It is therefore desirable to provide an electrolytic hydrogen production and steam supply energy storage mechanism to solve the above-mentioned problems.
Disclosure of Invention
The utility model aims to solve the technical problems that the existing method for storing surplus electric energy generally uses methods such as pumped storage, compressed air storage and the like, and no more environment-friendly and efficient method exists when meeting the requirements of steam supply and energy storage.
In order to solve the technical problems, the utility model adopts a technical scheme that: the utility model provides an electrolytic hydrogen production and steam supply energy storage mechanism, which comprises an electrolytic mechanism, wherein the front end and the rear end of the top of the electrolytic mechanism are respectively provided with a drying and purifying box, and one side of each drying and purifying box is fixedly connected with a transmission pipeline;
the two conveying pipelines are fixedly connected with separation pipelines at one ends far away from the drying and purifying box, the bottoms of the two separation pipelines are provided with flow dividing valves, and one ends of the two separation pipelines are fixedly connected with a storage box;
the separation pipelines are provided with a steam supply mechanism between one ends far away from the storage box, one side of the bottom of the steam supply mechanism is fixedly connected with an impeller pump, and the output end of the impeller pump is fixedly connected with a return pipeline.
The utility model is further provided with: the electrolytic mechanism comprises a fixed shell, the top of the fixed shell is fixedly connected with a top cover, the front side and the rear side of the inner surface of the bottom of the fixed shell are fixedly connected with electrolytic rods, the front side and the rear side of the inner surface of the top of the fixed shell are fixedly connected with collecting covers, the tops of the two top covers are fixedly connected with output pipelines, and one side of the inner wall of the fixed shell is provided with a liquid level sensor.
Through above-mentioned technical scheme, lead to two electrolysis sticks with the surplus electric energy of electric wire netting, produce hydrogen and oxygen positive pole respectively on two electrolysis sticks and produce oxygen negative pole and produce oxygen, then accomplish the collection to oxygen and hydrogen through collecting the cover to export through the output pipeline, can real-time supervision fixed shell inside water yield simultaneously through level sensor, avoid the water level to be less than the discharge part of electrolysis stick.
The utility model is further provided with: and the top cover is respectively provided with a through hole and a water adding hole which correspond to the two output pipelines.
Through the technical scheme, the output of oxygen and hydrogen is completed through the two output pipelines, and water can be added in real time through the water adding holes.
The utility model is further provided with: the top of the electrolytic rod is higher than the bottom of the collecting cover.
Through the technical scheme, the discharge part of the electrolytic rod is ensured to be entirely inside the collecting cover, so that all the generated gas is collected by the collecting cover.

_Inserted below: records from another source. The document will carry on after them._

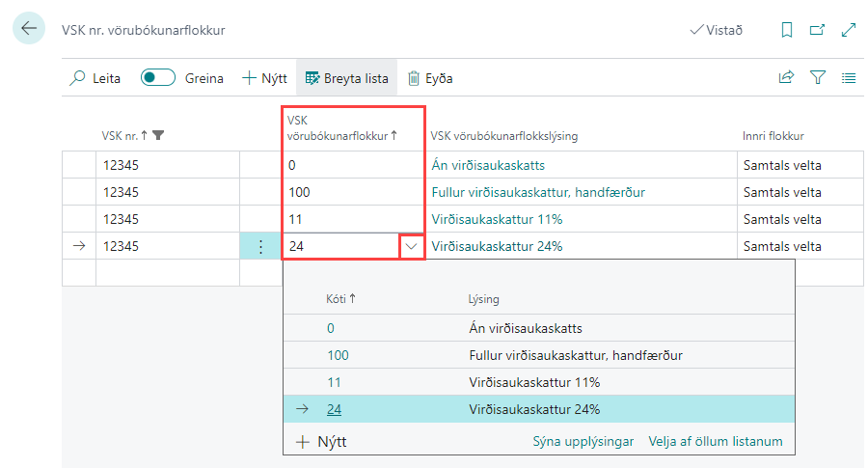The image size is (868, 468).
Task: Click the back arrow button
Action: (x=28, y=29)
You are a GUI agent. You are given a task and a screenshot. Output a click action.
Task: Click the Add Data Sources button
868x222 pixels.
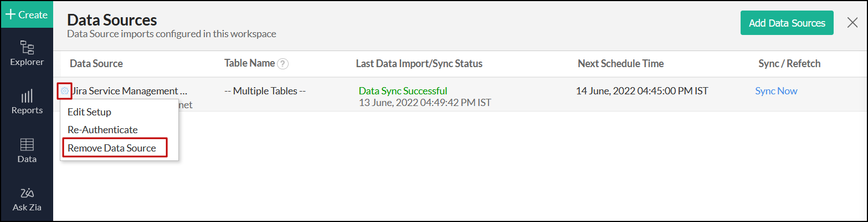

The utility model is further provided with: the steam supply mechanism comprises a mechanism shell fixedly connected with one ends of two separation pipelines, a partition plate is fixedly connected with the inner wall of the mechanism shell, and a steam supply pipeline is fixedly connected with the top of the mechanism shell.
Through above-mentioned technical scheme, two output pipelines output oxygen and hydrogen respectively, get rid of moisture through the dry purification case and pass through transmission pipeline transmission, then shunt through the shunt valve, get into the storage tank through separation pipeline partly, partly export from the separation pipeline other end, the ignition of hydrogen output in mechanism's shell bottom, the oxygen is comburedly carried out, the baffle is divided into the storage water tank at top and the combustion chamber of bottom with the mechanism's shell, the top of baffle is passed to the heat transfer of combustion in the combustion chamber, the steam that heats water production is through the steam supply pipeline output completion steam supply.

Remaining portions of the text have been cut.